▸ **Problem details**
Render the listing as a two-column CSV with the header input,output. Begin at the line that has "Where should I" and stop after the line that has "[x=336, y=852]". Give one row per entry, with its text under input and its answer under output, each field quoted and line breaks replaced by spaces.

▸ **Data to use**
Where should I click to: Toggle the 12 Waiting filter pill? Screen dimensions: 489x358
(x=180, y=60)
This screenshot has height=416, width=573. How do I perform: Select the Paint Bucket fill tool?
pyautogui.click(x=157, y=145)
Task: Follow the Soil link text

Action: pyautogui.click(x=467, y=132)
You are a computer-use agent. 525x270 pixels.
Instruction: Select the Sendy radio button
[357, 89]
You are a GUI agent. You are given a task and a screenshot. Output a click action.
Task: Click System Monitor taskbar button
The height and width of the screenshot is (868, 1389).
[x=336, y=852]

...

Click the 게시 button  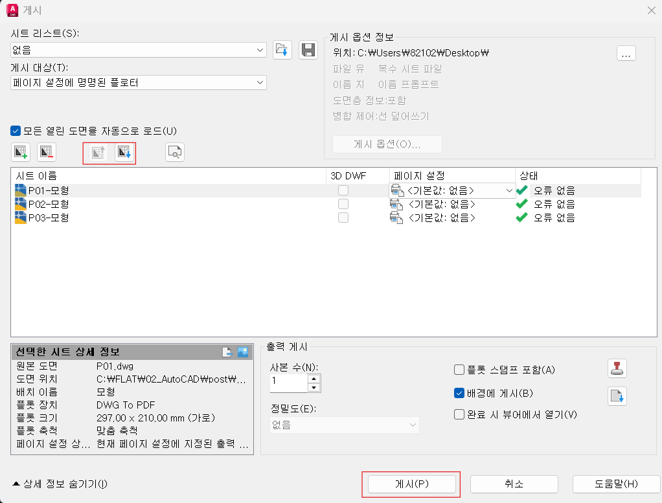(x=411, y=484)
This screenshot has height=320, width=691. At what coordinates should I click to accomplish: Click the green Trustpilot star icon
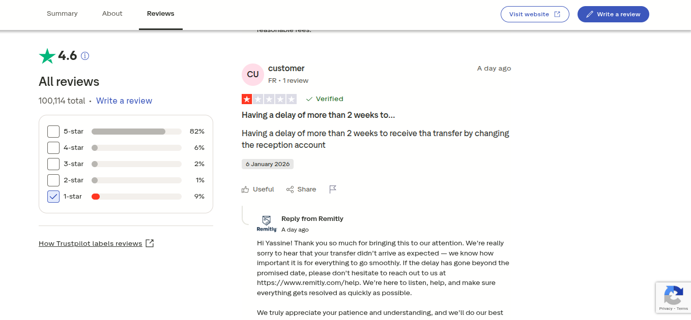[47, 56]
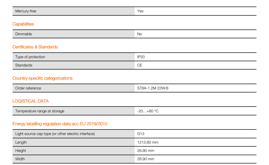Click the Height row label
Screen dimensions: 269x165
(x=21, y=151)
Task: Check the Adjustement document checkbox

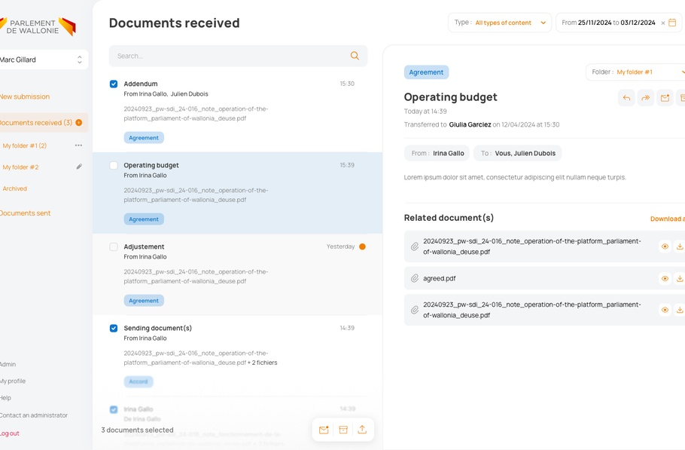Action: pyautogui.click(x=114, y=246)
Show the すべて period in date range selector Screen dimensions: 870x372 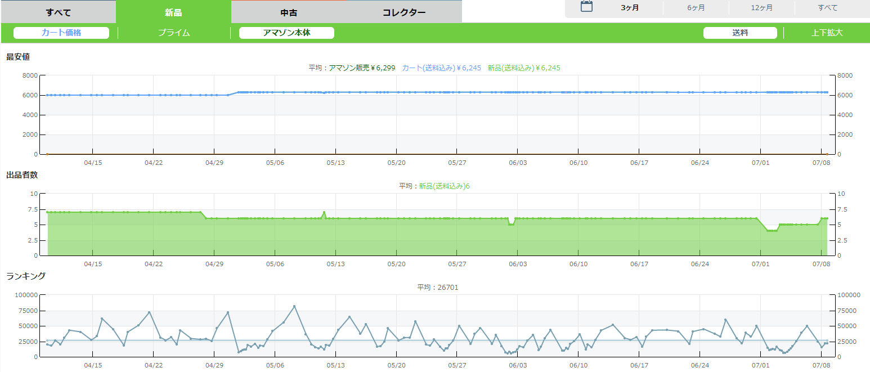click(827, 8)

▸ **Exercise answer**
input,output
"Where should I click to: Toggle the 12 Waiting filter pill? Screen dimensions: 489x358","(x=180, y=60)"
"This screenshot has height=416, width=573. How do I perform: Select the Paint Bucket fill tool?","pyautogui.click(x=157, y=145)"
"Task: Follow the Soil link text","Action: pyautogui.click(x=467, y=132)"
"You are a computer-use agent. 525x270 pixels. Instruction: Select the Sendy radio button","[357, 89]"
"You are a GUI agent. You are given a task and a screenshot. Output a click action. Task: Click System Monitor taskbar button The height and width of the screenshot is (868, 1389).","[x=336, y=852]"